AUGUSTA, Maine — A bill calling for a study to extend rail passenger service from Portland, Maine, to Bangor, via Lewiston, Auburn, and Waterville, was defeated this week in the state’s House of Representatives, CentralMaine.com reports.

In a Wednesday vote, LD 860 was defeated 82-63, a week after the state Senate had approved the legislation by a 23-11 margin. The news site reports that, while the study would have cost only $20,000, and was supported by officials and economic groups on the proposed route, legislators were skeptical of the cost of a project that could exceed $900 million ,and whether the route  had the population to support it.

Rep. Dan Ankeles (D-Brunswick) said during floor debate that previous studies have shown there are not enough potential riders to make the route fiscally feasible, and that the funds and effort were better spent on other public transit solutions. Maines Department of Transportation had testified against the bill in a hearing last year.

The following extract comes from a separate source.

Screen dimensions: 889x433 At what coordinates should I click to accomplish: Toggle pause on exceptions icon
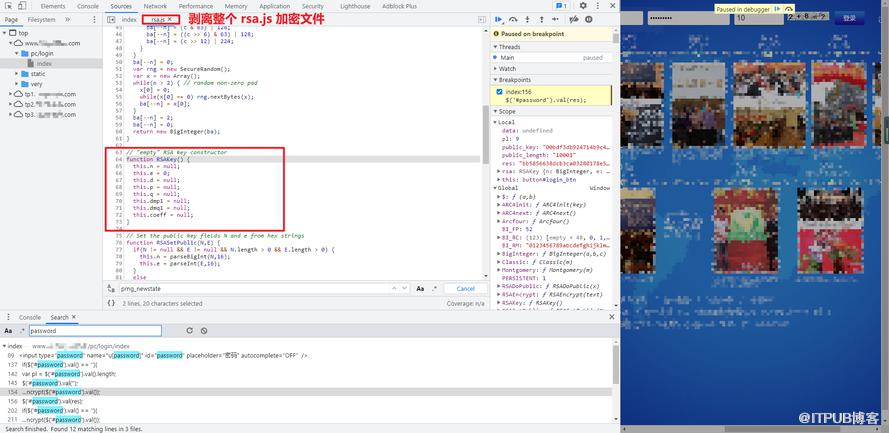click(589, 19)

6 thoughts on “Maine legislature votes down study of Portland-Bangor passenger service

  1. An unusually smart move by the Maine legislature. Maine is a car centric state due to its rural nature. The Portland to Boston Downeaster works because of the population density. The Brunswick Extension fails because of a lack of a market. The students at the local college are mostly rich kids and daddy supplies the SUVs they drive. Most people I know in Brunswick drive to Portland and board the Downeaster there or take the bus which has a better schedule, is faster and almost never late except at rush hour. Very little market for passenger rail north of Portland. Tourists need their cars to get around. I’m glad the legislature saw that. That money would be better spent on getting freight off the highways and on the rails. The track is in such bad shape from Pan Am deferred maintenance that the $900 million would be only the beginning. CSX would be the only winner in this boondoggle.

  2. The population of Bangor is declining. Unless someone can create a tourist appeal for its spendid architecture, I can’t see any rail helping to save them.

  3. Instea of just looking at population density along the route and in the cities, also take into consideration non-local travelers between those two points…that is where your bread and butter comes from, getting people out of their cars for trips and into other modes of transportation including passenger rail.

  4. Wow!!! 20K for a study. What century am I in? You can’t get a study on the need for a street sign nowadays for less than a million dollars.

    1. Not quite, but close. Street sign studies are cheap; I used to do traffic counts as part of such decisions and on the doing end in my area the man doing such counts worked for $250 for an 11-hour count. Federal rules figured in. Back in 1992 the pay for an all-day count was $70! Big Dig happened. Item: some of those Big Dig counts went unbid and never done and –strangely– never paid either. Water under the bridge as someone might say.
      Big federal rules are designed also to determine “worthiness” of projects from the days when federal $$ were scare before the Inflation Reduction Act. May explain why Wilkes-Barre and Scranton can’t get federal $$ to rebuild the Lackawanna & Wyoming Valley interurban. It’s needed–but there are so many little birdies’ mouths to feed and Big Fed Bird gotta choose…
      $20,000? Sort of cheap. I’d tell them now there’s a reason those trains quit 1959-60: low ridership! Plus having to service TWO lines: the Lower Road with lots of little stops totalling half the business, and the Back Road with only one BIG stop generating the other half. Expensive to operate TWO routes.
      I should send Maine an invoice for $10, make it $20. Make it $200 to cover going on Mass. Bay’s Bangor trip in 1983 which is how I got to know what the routes were like. A lot of open country up there then.